In vista della prossima replica del 21 ottobre al Teatro Cavallerizza di Reggio Emilia quali aspetti scenici avete intenzione di perfezionare?

Credo che andremo a pulire ulteriormente. Personalmente vorrei lavorare di più sul rapporto con la musica, sull’uso dei pupazzi in un punto specifico dove mi sembra ancora poco chiaro e, con Martina, lavoreremo ancora di più sulle emozioni. Ci piace l’idea di fondere contesti teatrali e stilistici così lontani, mantenendo un finale aperto: vorremmo insistere, proseguire, rafforzare, approfondire, pulire, pulire, pulire. L’obiettivo è creare qualcosa che vada liscio, senza fraintendimenti e lasci qualcosa di grosso in chi lo guarda.

Com’è andata l’esperienza a Direction Under 30?

Bene! È semplice. Onestamente non so ancora dire, non ho ordinato troppo i pensieri. Le sensazioni, quelle me le sono tenute tutte. Vivide, con le loro immagini. Non so raccontare esattamente l’esperienza ad Under 30, ma posso dire che è qualcosa di unico. Al di là del risultato è semplicemente formativa. Il livello dei colleghi è altissimo e abbiamo avuto modo di apprezzare e percepire un’organizzazione fuori dal comune. Gentilezza, precisione. I rapporti con un reparto tecnico, anche in una situazione di emergenza e rapidità come quella della tre giorni di Gualtieri, non è mai stato così disteso e pulito. L’Associazione Teatro Sociale ci ha trattati tutti con cortesia e serietà uniche e noi di B/Ride ci siamo sentiti improvvisamente proiettati in un altro mondo. I colleghi che partecipavano con noi sono tutti bravissimi. Abbiamo visto spettacoli che “ci hanno fatto scuola” e, in generale, un ambiente “come dovrebbe sempre essere”. L’Esperienza di Gualtieri dovrebbe entrare in un progetto di Tirocinio delle sezioni umanistiche e dello spettacolo Italiane: ti fa vedere e vivere esattamente l’impatto del teatro su un ambiente sociale. Molto più di un esperimento Direction Under 30 ci è sembrato la realizzazione concreta dello scopo primario del teatro: fare comunità.
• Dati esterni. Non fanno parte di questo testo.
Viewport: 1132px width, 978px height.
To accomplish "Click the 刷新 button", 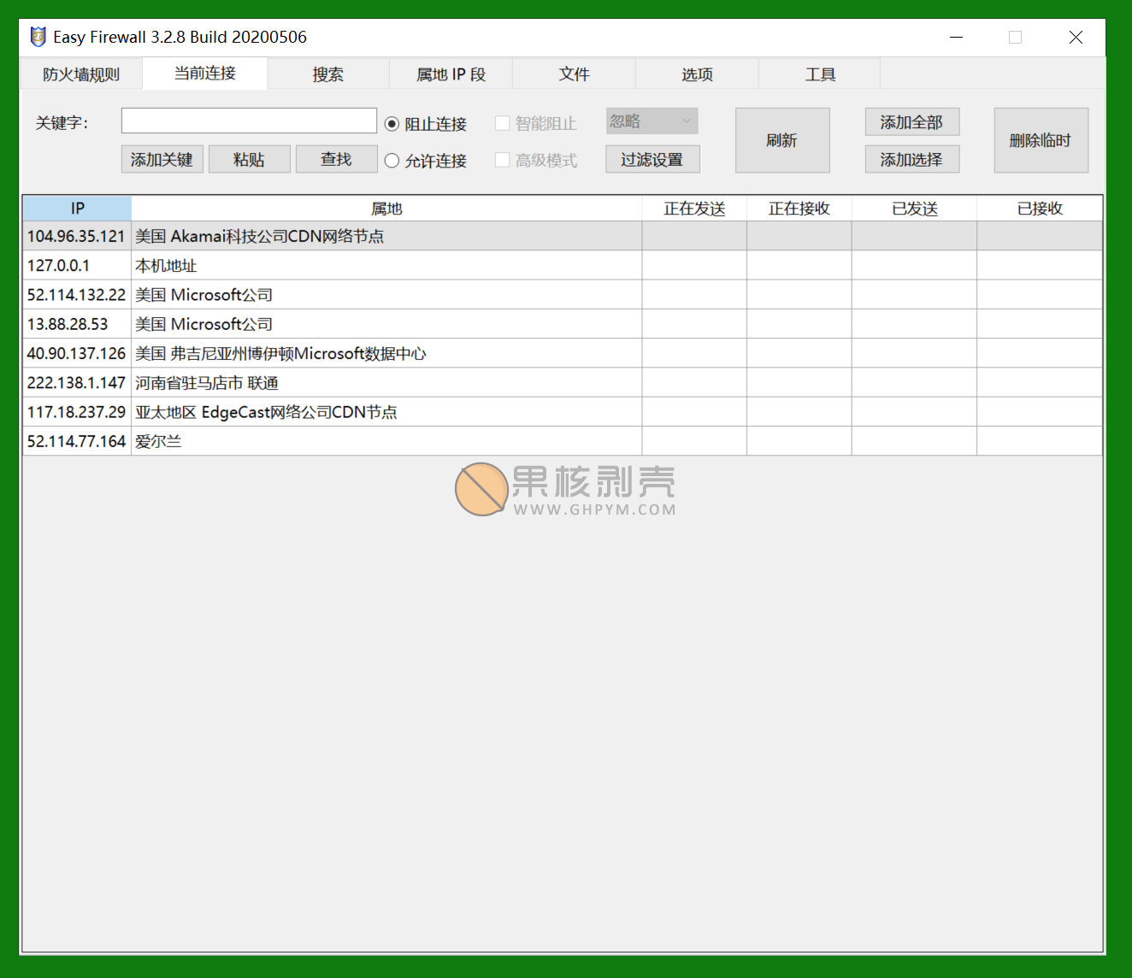I will pos(781,140).
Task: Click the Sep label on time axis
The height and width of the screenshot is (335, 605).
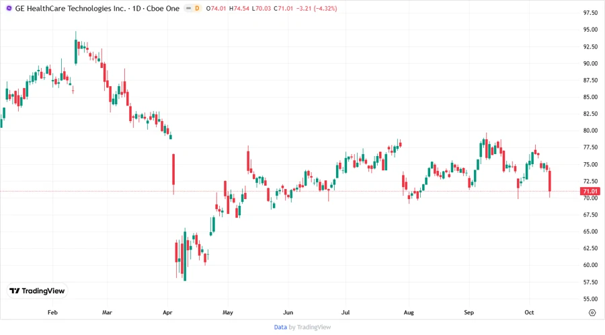Action: tap(469, 313)
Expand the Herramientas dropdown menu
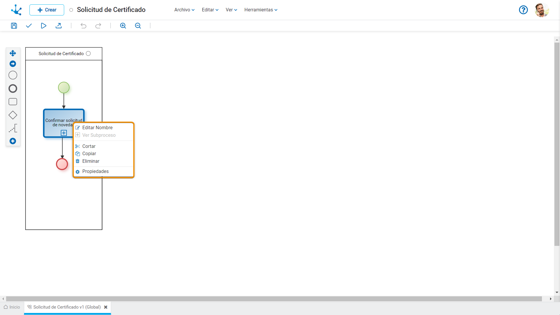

Nel rapporto col luogo, (la comunità locale con il suo teatro – (e la gente ci va al Teatro di Gualtieri, che ha un suo pubblico comunitario il quale si occupa anche di partecipare ai lavori di rinnovamento dello spazio), e nel rapporto con la categoria, (non puoi non sentirti parte di una comunità più estesa, non puoi non sentirti un teatrante come tutti gli altri in un contesto come Direction. La competizione, comunque importante, passa in secondo piano. Resta l’idea che si è tutti parte di un qualcosa di enorme e plurimillenario).